Of course, the actual amount of cumulative sales to fix would be the subject of much debate. My starting point would be to take the average lifetime profitability of an approved drug today, back into the sales total, and adjust it up or down based on the desire for investment funding.
Economic freedom for Africa would lead to all kinds of benefits!
As for the relationship between pharma R&D and promotional spending – those articles are older than dirt. One from 2002 is at http://tinyurl.com/po3m8uq.
I should probably update.
I support charity and missions in Africa, and my daughter was born there. The suffering on that continent is immense. Without economic (and other) freedom and security, most charity is like scooping out the ocean with a measuring cup.

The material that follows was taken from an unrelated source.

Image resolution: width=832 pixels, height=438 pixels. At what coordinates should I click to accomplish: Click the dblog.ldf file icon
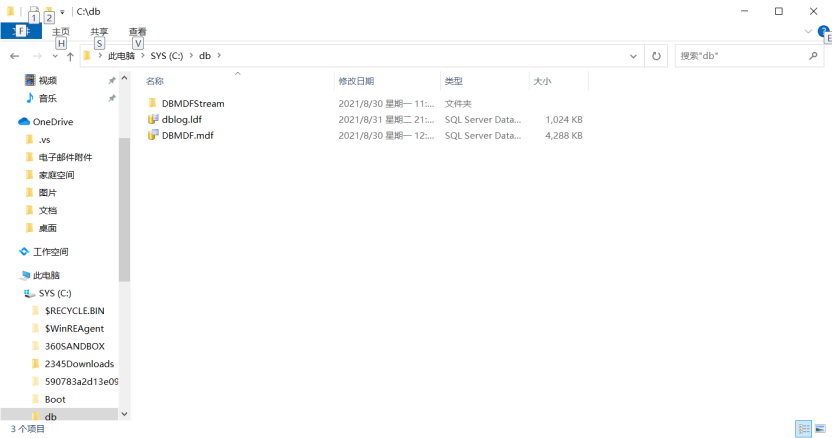tap(153, 119)

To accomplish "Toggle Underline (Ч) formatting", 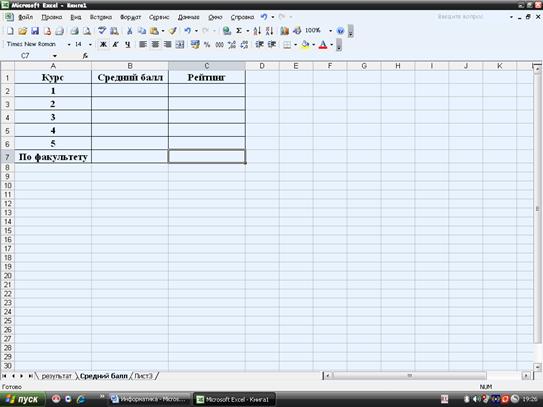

I saved your article. What it appears to show, primarily, is that DTC ad spending serves a significant educational function, rather than a manipulative function that detractors charge (though it may not be a binary either-or outcome). Recent DTC ads I’ve seen come with a laundry list of risk disclosures that would neuter any persuasive effect.
The key objective of my patent proposal is to increase investment in small-to-mid market drugs, and mitigate the need for high prices to recoup investment costs. Curbing excesses in marketing and risk-taking is likely also a benefit, even if the benefit is not as big as it appears.

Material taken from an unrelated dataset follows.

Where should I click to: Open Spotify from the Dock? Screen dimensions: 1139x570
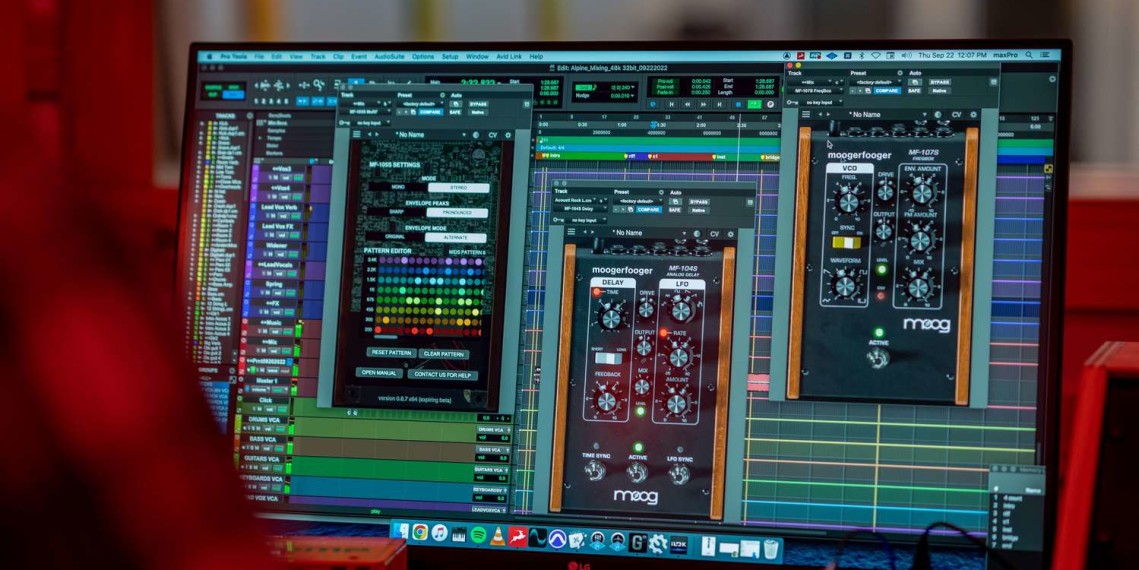tap(479, 535)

“Despite the increasing regulatory burden on R&D, investors keep plugging away: Pharmaceutical R&D spending is now almost $40 billion per year. Investors would not do this without patent protection.”
They keep plugging away because there is such high payoff in manufacturing a pharmaceutical drug, especially specialty drugs. While it is flawed, we need patents to continue to incentivize R&D in medicine.
Patents are crucial to getting new drugs out on the market. However, I am not quite opposed to the prize grants that have been discussed in the past here. Patents can certainly be improved upon, but they do limit access with such high cost.
“Clearly patents have costs”
The costs are very high for consumers, which is limiting access for patients. However, there needs to be an alternative that provides incentives for innovation and increases access to these drugs.
There lies the problem with Sovaldi. They capitalize on the power from their patent and charge extraordinarily high prices. But at this point, how else would the manufacturer make back its R&D costs?
Bill B, is it enough simply to “make back” the costs of R&D on any particular drug? I say no.
Pharmaceutical companies lose money-usually pretty big money-on R&D that is ultimately unsuccessful. If the best they can hope for is to “make back” their costs on successful R&D, they will be unable to recover the costs of R&D into drugs that don’t pan out. What then?
In other words, observing that successful drugs must pay for their own R&D is true but does not go far enough; successful drugs must also pay for other R&D that never results in anything the company can sell at any price.
For the moment, let’s accept the fact that pharmaceutical R and D costs $40 billion.
I have some doubts about that number, but to save time I will accept it.
It sounds like Sovaldi will cover perhaps 25% of the R and D number by itself!
One drug.
Pharma’s profit can cover $40 billion with ease, and have a lot left over for executives and shareholders.
I still dislike and distrust the idea of anyone in health care ‘charging what the traffic will bear.’ Medicine is at heart a gift relationship.